Default patterns cannot be edited or deleted, but you can toggle them on or off to control which patterns are applied during profiling.

Creating a Custom Pattern

To create a new pattern:

  1. Open the Pattern Options modal.
  2. Select the Add New Pattern tab.
  3. Enter a Pattern Name -- a descriptive label like "Employee ID" or "Product SKU".
  4. Enter the Regex Pattern -- the regular expression that values should match.
  5. Click Save.

Example Custom Patterns

Here are examples of common custom patterns:

  • SSN format: ^\d{3}-\d{2}-\d{4}$ -- Matches Social Security numbers in XXX-XX-XXXX format.
  • Employee ID: ^EMP-\d{6}$ -- Matches IDs like EMP-001234.
  • Product SKU: ^[A-Z]{2,4}-\d{4,8}$ -- Matches codes like ABC-12345.
  • Canadian postal code: ^[A-Za-z]\d[A-Za-z]\s?\d[A-Za-z]\d$ -- Matches formats like K1A 0B1.
  • US state abbreviation: ^[A-Z]{2}$ -- Matches two-letter state codes.

Managing Custom Patterns

On the Custom Patterns tab, you can:

  • Toggle patterns on/off -- Disabled patterns are not applied during profiling. This lets you keep patterns for future use without affecting current analysis.
  • Edit patterns -- Update the name or regex expression of any custom pattern.
  • Delete patterns -- Remove patterns you no longer need.
  • Reset to defaults -- Restore the built-in default patterns if they have been modified.

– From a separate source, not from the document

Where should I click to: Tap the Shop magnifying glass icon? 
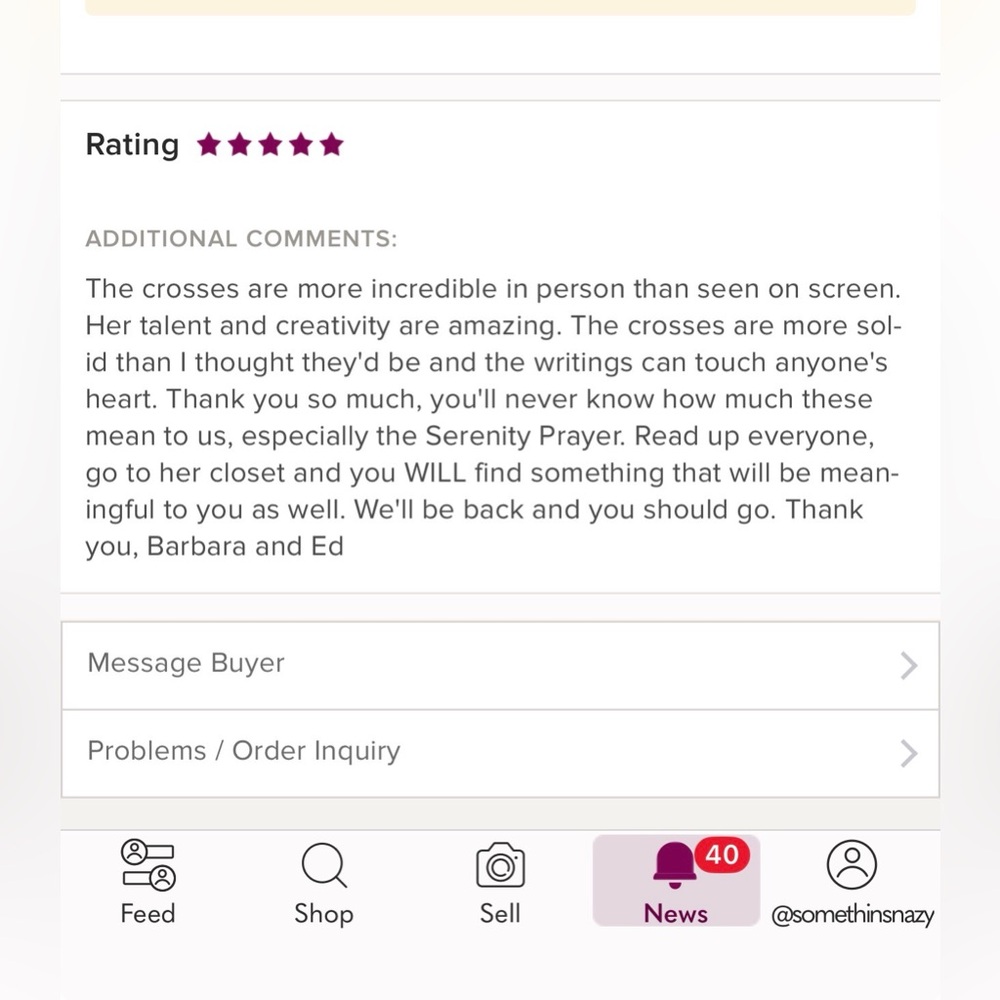pos(324,865)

How Patterns Affect Profiling

When you run a data profile, all enabled patterns (both default and custom) are tested against every field. Fields whose values match a pattern are reported as valid for that pattern type. This drives the validity scores and pattern classification shown in the https://help.matchlogic.io/article/228-validity-and-pattern-analysis charts.

Tip

Start with the default patterns and only add custom patterns when you have domain-specific formats that the defaults do not cover. Too many custom patterns can slow down profiling on very large datasources.